[Start of Reading text]

I have found a partial solution, and thought it would be worth recording it here. Unfortunately if there are duplicate keys in the list-attribute, you need to do a merge rather than a save on the element, and this is not yet supported for EntityMode.DOM4J. This is the comment from org.hibernate.type.CollectionType.replaceElements():

// TODO: does not work for EntityMode.DOM4J yet!

You can add an ElementHandler to the SAXReader to process each element and dynamically turn the attributes into child elements, this is my implementation:

SAXReader saxReader = new SAXReader();
saxReader.addHandler("/People/Person", new ElementHandler() {

    public void onEnd(final ElementPath elementPath) {
        Element element = elementPath.getCurrent();
        Attribute hobbyAttribute = element.attribute("Hobbies");

        if (hobbyAttribute != null) {
            String hobbies = hobbyAttribute.getValue();
            Element hobbiesList = new DefaultElement("Hobbies");
            element.add(hobbiesList);
            String[] hobbiesArray = hobbies.split(",");

            for (String hobby : hobbiesArray) {
                if (hobby.trim().length() > 0) {
                    Element hobbyElement = new DefaultElement("Hobby");
                    hobbiesList.add(hobbyElement);
                    Element idElement = new DefaultElement("id");
                    hobbyElement.add(idElement);
                    idElement.setText(hobby.trim());
                }
            }
        }
    }

    public void onStart(final ElementPath elementPath) {
        //no-op;
    }
});

And the later loop is modified as follows:

while (iter.hasNext()) {
    Object peopleObj = iter.next();
    dom4jSession.merge(Person.class.getName(), peopleObj);
}

Once I'd updated the mapping files to handle the child elements and renamed the relevant methods in the domain objects it persists the related data (as long as there are no duplicates in the hobbies natch).

[End of Reading text]

## What to do
**1)** Answer these questions about the Hibernate post:
(a) For which entity mode does the post say merging is not yet supported?
(b) What does the post add to the SAXReader to process each element?
(c) In the modified loop, which method of dom4jSession is called on each object?
**2)** Reproduce the part of the Hibernate post between "Once I'd updated" and "the hobbies natch).", inclusive.
The lines that come after this post aren't needed.

[Start of Stored records]

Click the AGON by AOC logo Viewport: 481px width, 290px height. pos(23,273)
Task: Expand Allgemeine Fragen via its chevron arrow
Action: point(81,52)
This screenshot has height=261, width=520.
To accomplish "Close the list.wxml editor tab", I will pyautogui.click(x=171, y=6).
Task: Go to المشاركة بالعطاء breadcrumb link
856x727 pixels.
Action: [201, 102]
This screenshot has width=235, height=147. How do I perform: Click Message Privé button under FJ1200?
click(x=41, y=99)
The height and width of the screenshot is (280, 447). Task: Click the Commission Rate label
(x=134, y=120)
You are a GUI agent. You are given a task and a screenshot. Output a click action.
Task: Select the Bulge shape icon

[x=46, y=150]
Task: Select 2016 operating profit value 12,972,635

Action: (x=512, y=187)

[End of Stored records]

## Solution list
**1)**
(a) EntityMode.DOM4J
(b) An ElementHandler
(c) merge

**2)**
Once I'd updated the mapping files to handle the child elements and renamed the relevant methods in the domain objects it persists the related data (as long as there are no duplicates in the hobbies natch).